A recent change to the AnonyMonkey submissions platform for the popular UChicago Crushes and Secrets pages has left students concerned that their IP addresses and Facebook user IDs are being tracked. The changes came after a spam attack on the Crushes and Secrets pages paralyzed them both.
About a month ago, AnonyMonkey started requiring all submitters to log into the AnonyMonkey app with their Facebook profiles to submit posts on the pages using its app, which include UChicago Crushes and Secrets. AnonyMonkey is a submissions portal that is used to moderate posts on Facebook pages. Previously, users could submit posts without logging into anything.
This change was quickly posted on the popular Facebook group Overheard at UChicago. The post claimed that UChicago Crushes and Secrets were now not fully anonymous, as AnonyMonkey could be storing Facebook user IDs, access tokens, or IP addresses. IP addresses are unique identifiers for devices on the Internet, though they cannot be linked to individual people. Facebook access tokens are unique strings of characters that allow an app to identify individual users. Facebook user IDs are unique strings of characters that appear at the end of the URL of a user’s public profile.
Zihan Xu, the creator of AnonyMonkey, said that the app does not actually allow human access to posters’ personal information. “We purposefully avoid asking them to do that,” he said.
Second-year Connor Soltas, who has worked professionally in front-end coding over the past two summers, says it’s possible that AnonyMonkey has set up their service in a way that no human would have access to any personal information even if the computer system gains access to it, but that there’s no way to prove this. “They actually create the objects that would be necessary to store it,” Soltas said. “If AnonyMonkey records Facebook user IDs…then the AnonyMonkey platform obviously has access to that information. But it would definitely be possible to design a platform that makes use of those IDs, say to send notifications, without ever revealing them to humans,” he said.
It seems, however, that while by default AnonyMonkey does not report posters’ personal information, it’s possible for the app to do so. A former editor of UChicago Secrets who wished to remain anonymous showed The Maroon a Facebook chat from one of Secrets’ editors in which the editors were discussing how to discover who had sent several personally threatening submissions to the page. One of the editors wrote: “I know the guy that owns the submission form website. He says he can’t track who submitted them retroactively. But he’s saving the logs.”
When asked about this, the quoted editor wrote in an e-mail, “Web applications normally have the ability to log the IP addresses of anyone who connects to them—whoever submits a post, in this case—but don’t for a variety of reasons: the actual text file can get quite big, etc. In this case I imagine that they turned on some ‘save connection log’ feature so as to see if we could identify the person.” It is impossible to know how often AnonyMonkey turns on this feature.
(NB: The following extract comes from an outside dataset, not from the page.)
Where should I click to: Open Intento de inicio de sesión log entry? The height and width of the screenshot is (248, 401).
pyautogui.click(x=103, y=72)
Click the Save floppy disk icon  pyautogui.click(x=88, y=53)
Xu said the only reason that the Facebook verification system was added to AnonyMonkey was because someone had spammed UChicago Crushes and Secrets with thousands of submissions over the course of a weekend. In order to stop this bot, Xu said he put in a Facebook verification requirement.
While instituting a required Facebook login rather than using less intrusive methods such as a reCAPTCHA may seem somewhat heavy-handed, Soltas believes that there is likely no malicious intent behind the changes. “It doesn’t seem like any of the protocols that they have introduced to prevent spamming are intentionally against students’ interest as much as quick and dirty solutions to problems a lot of third-party Facebook add-on applications would be facing,” he said. “It seems like it was done in good faith after someone spammed them with thousands and thousands of posts that makes for a terrible user experience on the part of the page manager when they have to say ‘reject, reject, reject’ to every single spam post.”
Xu admitted that, as an Internet app, AnonyMonkey cannot be fully anonymous. “Here’s the thing with anonymity—nothing’s anonymous in cyberspace. Even Yik Yak claims to be fully anonymous [and] actually tracks individuals’ device IDs…. I really want to create this. It’s not an anonymous space, but a more comfortable space, because when we think about this, when people talk on Yik Yak and people are talking on Secrets and Crushes, people really just try to find a comfortable space where they can express themselves. I don’t think people care about being anonymous that much, but being comfortable, and anonymous is really a medium to help them express themselves. That’s what we’re trying to do.”